- **Exercise instructions**: Once the line with "Given: Switch to column view" is found in the data, output it and each following line exactly, up to and including the line with "Viewport: 1254px width, 832px height.", and nothing before or after.

- **Dataset records**:
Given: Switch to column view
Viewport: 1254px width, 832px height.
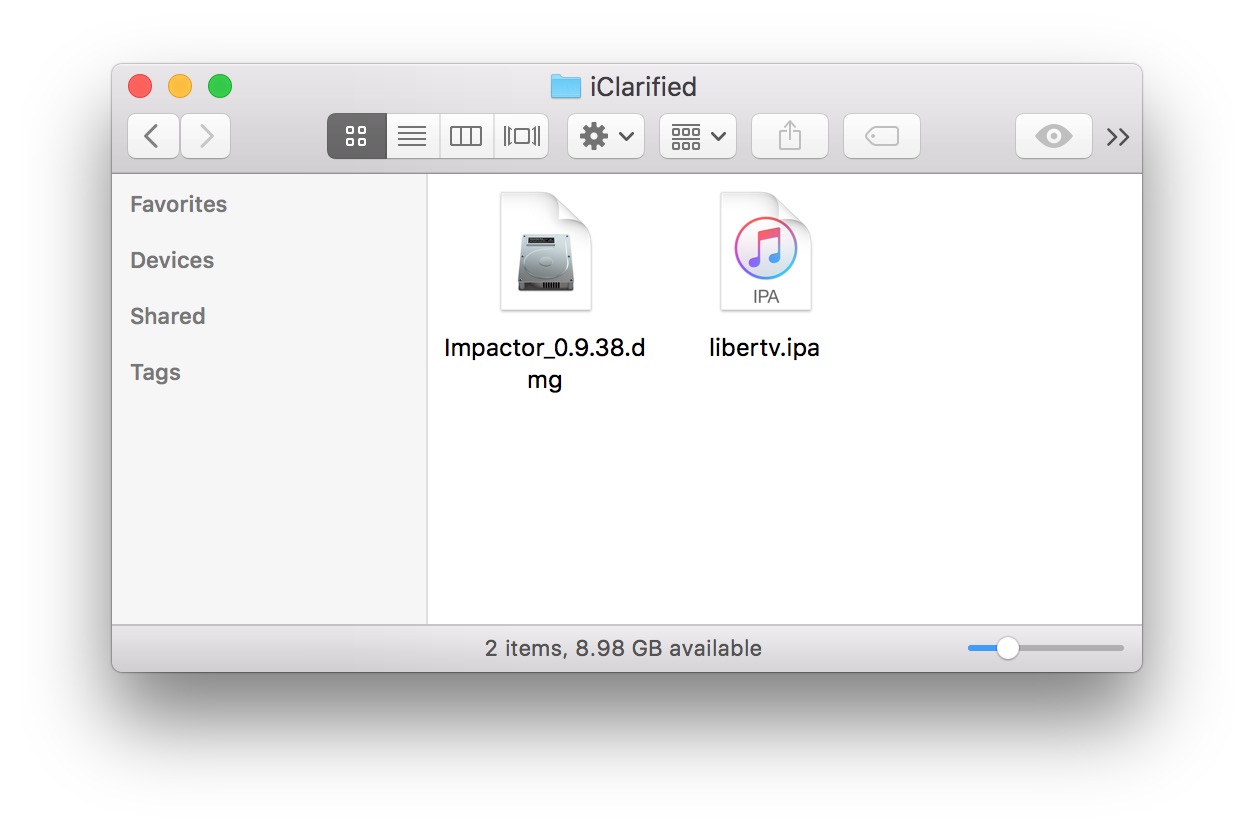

...

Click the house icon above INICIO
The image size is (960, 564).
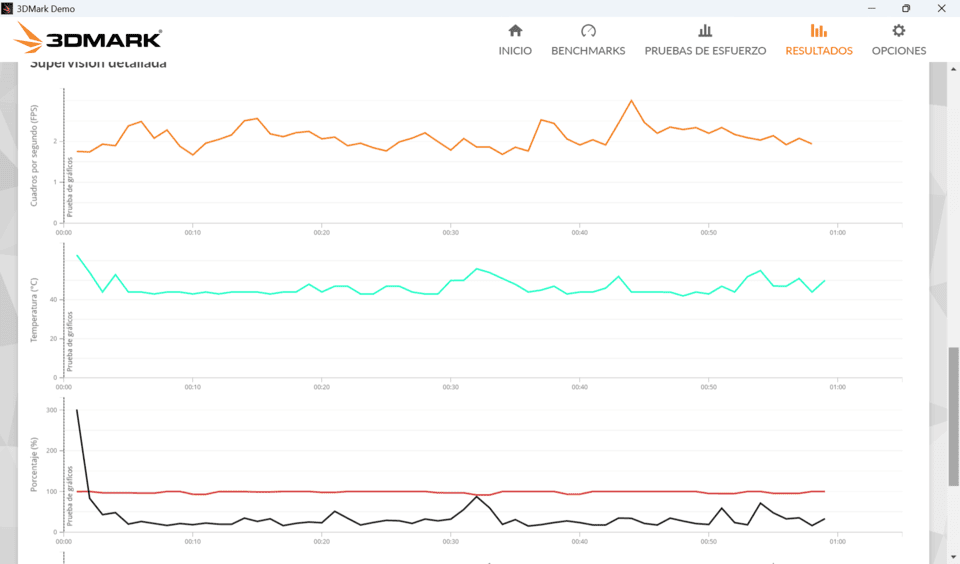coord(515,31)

- **Problem solution**:
Given: Switch to column view
Viewport: 1254px width, 832px height.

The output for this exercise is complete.